Na verdade, a única semelhança entre as duas provas é que ambas são de resistência. O Iron Man é um triathlon de longa duração onde as modalidades são bem definidas: natação, ciclismo e corrida, obrigatoriamente nessa ordem, e as distâncias não variam de uma prova para outra. Na corrida de aventura, a distância varia de competição para competição e pode ter diversas modalidades além das básicas (trekking, canoagem e mountain bike), como cavalgada, técnicas verticais com cordas, rafting, canionismo etc. E a orientação (com mapa e bússola) está sempre presente, o que torna o percurso dinâmico e pode levar às equipes a fazerem caminhos diferentes para chegarem ao mesmo lugar, dependendo da estratégia de cada uma.

As pessoas estão cada vez mais conhecendo o esporte, pois a rotina estressante em que vivemos nos leva a procurar alguma forma de ter um contato mais próximo com a natureza. E a corrida de aventura concilia isso com a atividade física e uma busca pela superação pessoal de cada um.

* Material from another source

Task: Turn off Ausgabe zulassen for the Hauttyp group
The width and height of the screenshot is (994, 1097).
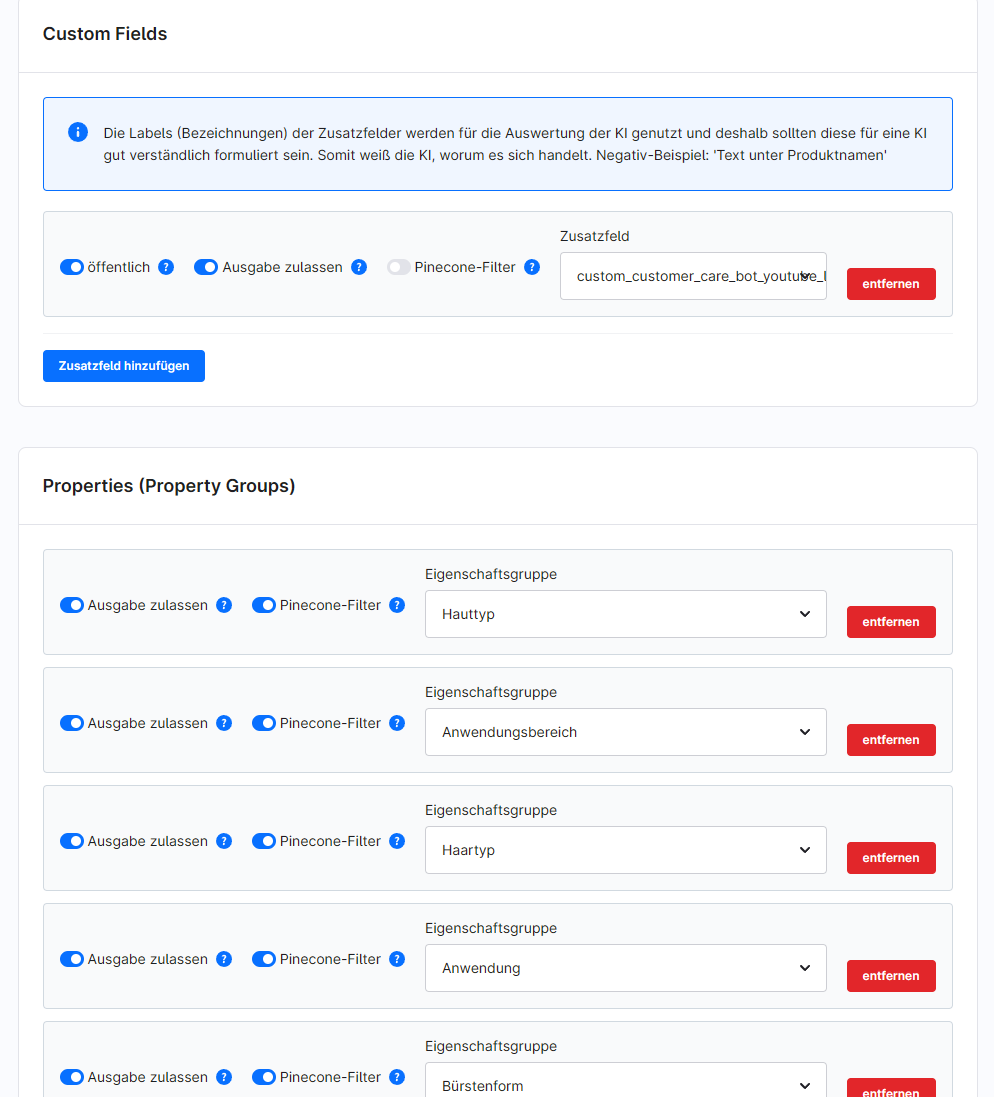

O Brasil tem um potencial enorme, com locais fantásticos para provas.

EcomotionPro 2008

Como é o treino dos atletas para uma competição como essa?

Para esse Ecomotion tenho treinado entre duas e três horas diariamente durante a semana. Nos finais de semana, os treinos giram em torno de cinco a sete horas diárias. Normalmente treino duas modalidades por dia.

Na corrida de aventura, os nervos ficam à flor da pele.  Por isso, a escolha da equipe é de grande importância, não só no requisito físico, mas também mental. (Foto: Acervo João Pinheiro)
Na corrida de aventura, os nervos ficam à flor da pele. Por isso, a escolha da equipe é de grande importância, não só no requisito físico, mas também mental. (Foto: Acervo João Pinheiro)

É possível viver da profissão de “corredor de aventura” ? A inscrição de US$ 2.500 para o Ecomotion Pro não é barata…

Infelizmente, no Brasil ainda não. O esporte está crescendo, mas pouquíssimos já conseguem viver dele aqui. As premiações em dinheiro, quando existem, são baixas. A renda teria que vir de patrocinadores, que hoje normalmente pagam os gastos da equipe e/ou nos fornecem equipamentos. Mas no ritmo de crescimento que está o esporte, acredito que em poucos anos esse quadro possa se reverter. Cada vez mais empresas de peso estão apoiando.

Você está satisfeito com a escolha do lugar para o Ecomotion Pro deste ano (Piauí, Maranhão e Ceará)?  O clima da região favorece os competidores brasileiros?

Sim! Além de serem regiões belíssimas, de certa forma favorecerão as equipes brasileiras. Nos últimos três Ecomotion Pro tivemos muita chuva e temperaturas bem abaixo do normal brasileiro, o que deu certa vantagem às equipes estrangeiras, mais acostumadas com estas variações. Acredito que nesse ano as coisas serão diferentes, passaremos por regiões onde faz 40 ºC à sombra!

Mas, apesar das nossas chances melhorarem sim, no caso das equipes estrangeiras de ponta, isso na verdade não faz tanta diferença. Mesmo que em seus países de origem faça bem mais frio que aqui, eles praticamente viajam o ano todo em competições ao redor do mundo, e algumas são em lugares tão ou mais quentes que aqui.

O Ecomotion Pro acontecerá quando esta entrevista estiver no ar.  De que forma leitores de O Eco poderão acompanhar a prova e torcer pelos brasileiros?

O Ecomotion Pro sempre faz uma cobertura on-line, com notícias e fotos da prova e um ranking atualizado de PC em PC. Tudo pode ser acompanhado pelos sites www.ecomotion.com.br  e www.adventuremag.com.br.